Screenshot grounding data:
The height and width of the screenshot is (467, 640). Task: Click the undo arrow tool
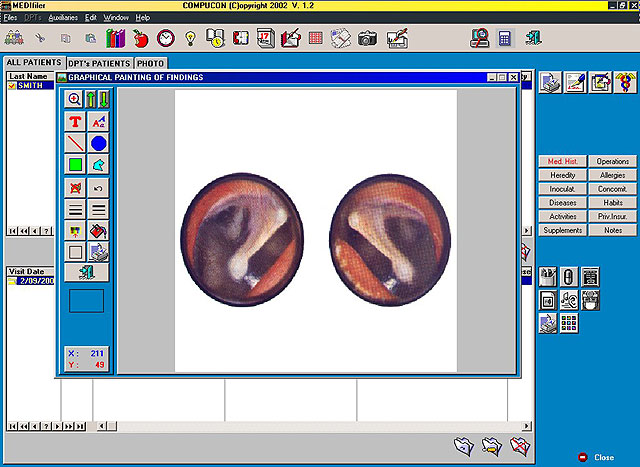[x=98, y=188]
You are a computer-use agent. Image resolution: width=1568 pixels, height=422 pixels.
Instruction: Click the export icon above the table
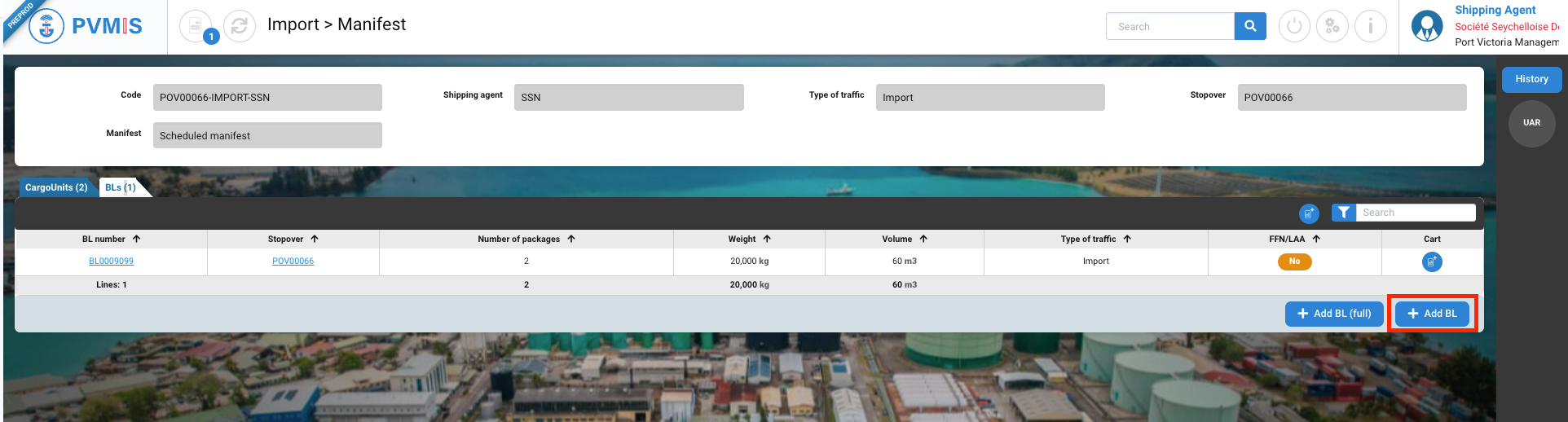click(x=1309, y=213)
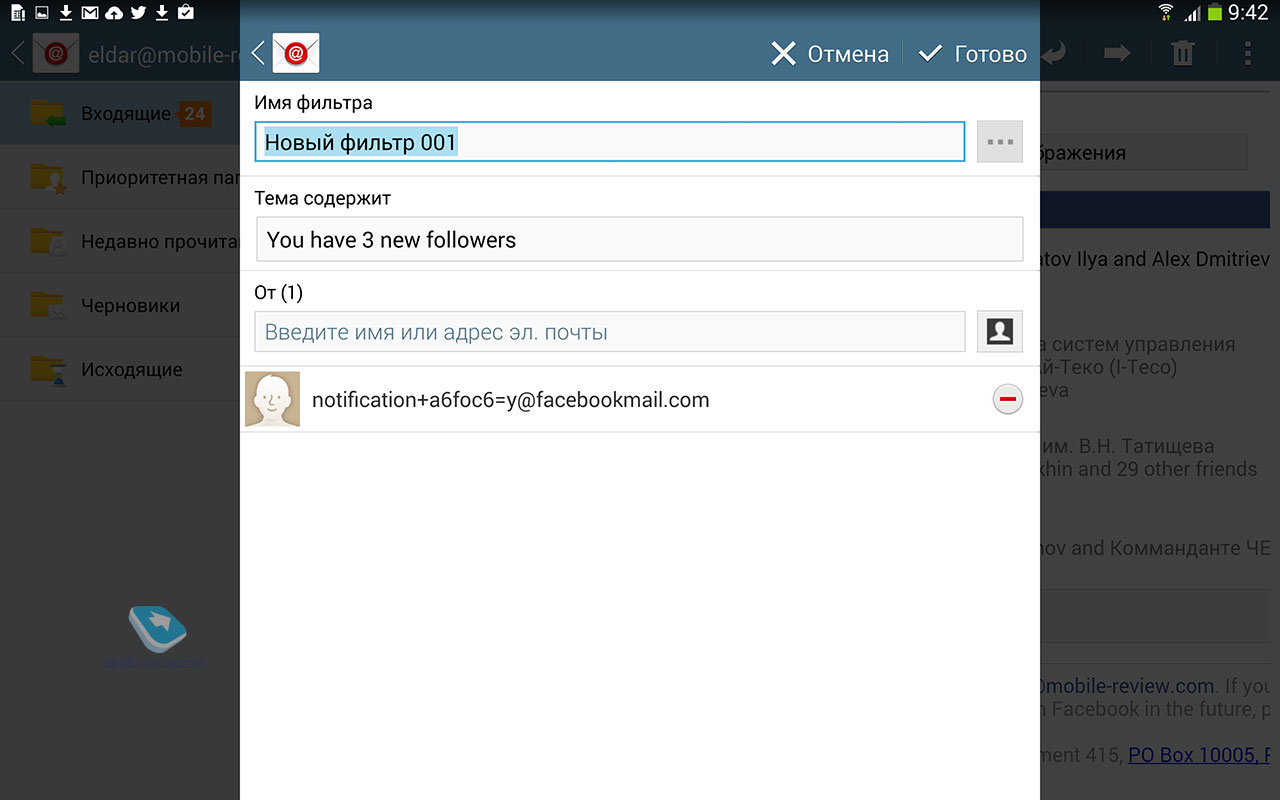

WHAT THE EXERCISE ASKS
All of the data above should be printed again exactly, though none of the pictures belong in the copy.

RESULT
The height and width of the screenshot is (467, 640). Task: Click the undo arrow tool
[x=98, y=188]
You are a computer-use agent. Image resolution: width=1568 pixels, height=422 pixels.
Instruction: Click the export icon above the table
click(x=1309, y=213)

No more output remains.